● What the exercise asks
Your task is to work out how many lines in the data that follows hold "label" and to state that number alone.

● Excerpted data
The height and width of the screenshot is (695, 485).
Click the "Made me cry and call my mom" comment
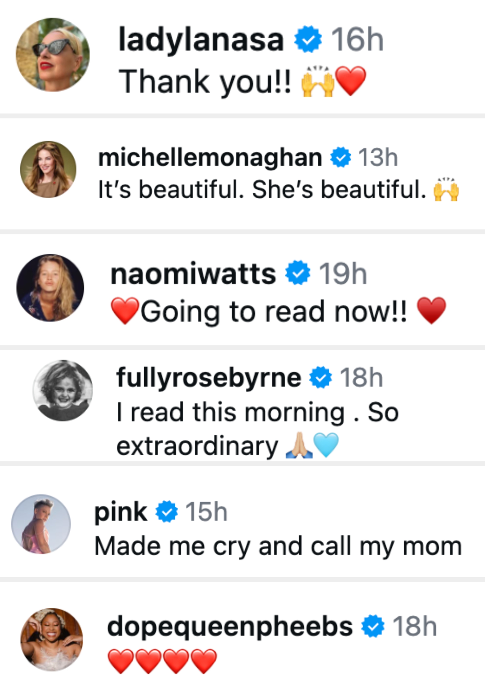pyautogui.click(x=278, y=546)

--

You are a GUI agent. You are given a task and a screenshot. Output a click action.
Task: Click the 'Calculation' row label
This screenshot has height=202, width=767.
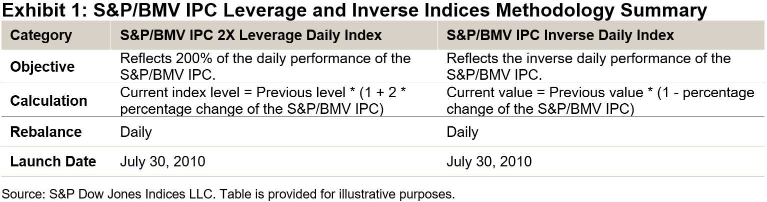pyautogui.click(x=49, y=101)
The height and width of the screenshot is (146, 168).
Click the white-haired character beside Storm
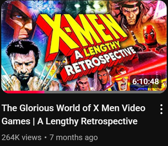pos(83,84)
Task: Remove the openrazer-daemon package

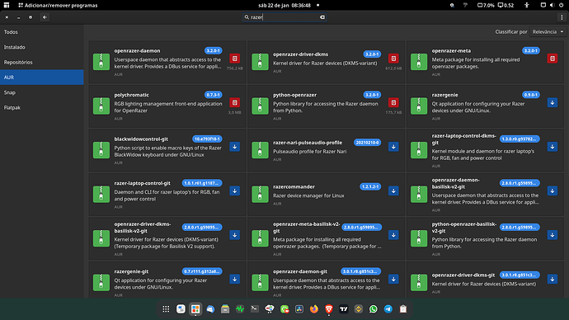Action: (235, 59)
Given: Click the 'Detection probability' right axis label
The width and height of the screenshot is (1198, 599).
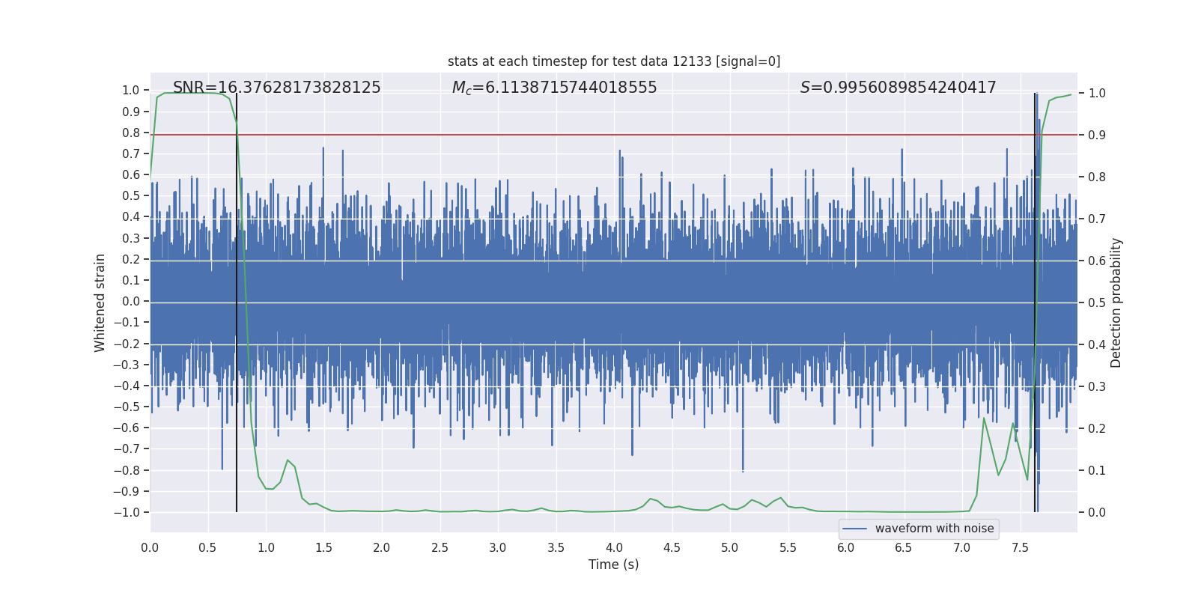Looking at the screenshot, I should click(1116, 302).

==

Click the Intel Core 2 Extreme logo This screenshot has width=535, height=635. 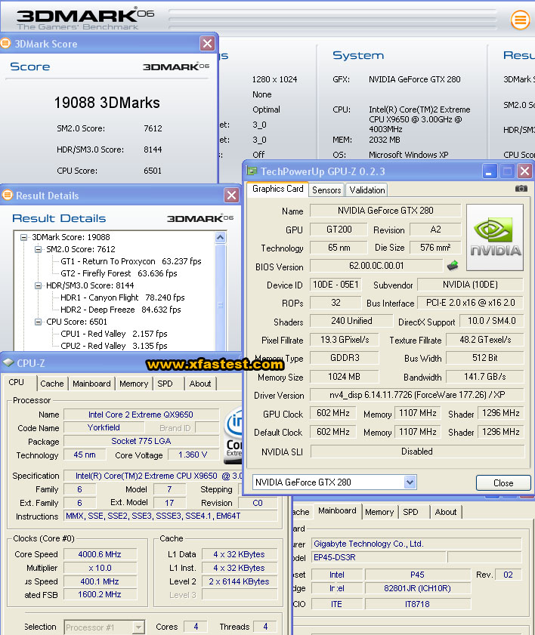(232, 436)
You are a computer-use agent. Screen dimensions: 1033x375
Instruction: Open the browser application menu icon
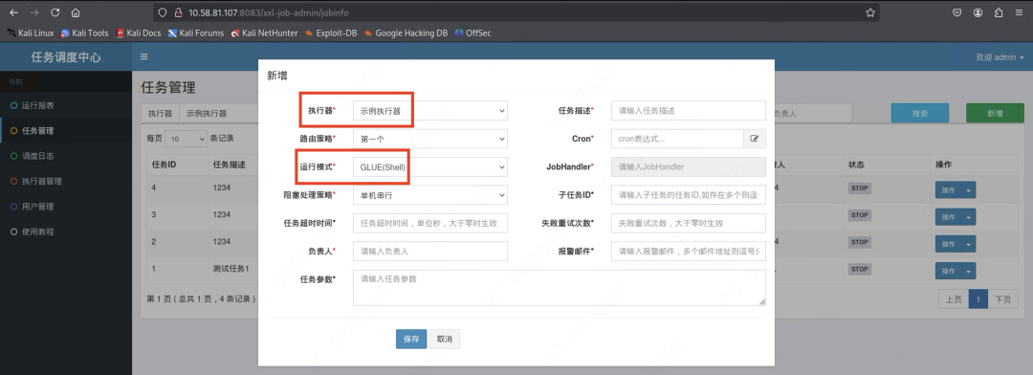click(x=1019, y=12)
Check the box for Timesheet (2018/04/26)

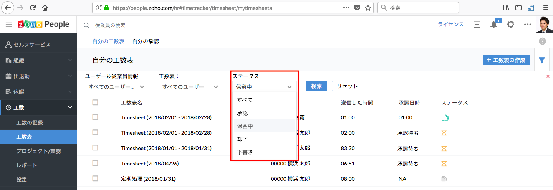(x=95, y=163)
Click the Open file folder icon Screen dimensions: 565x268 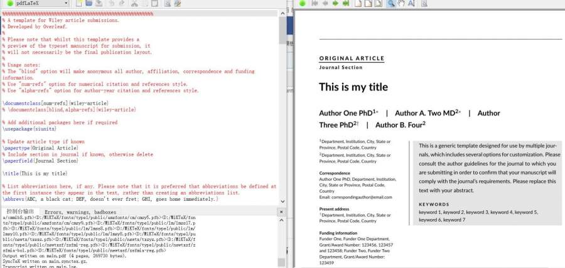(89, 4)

● Solution for this task
2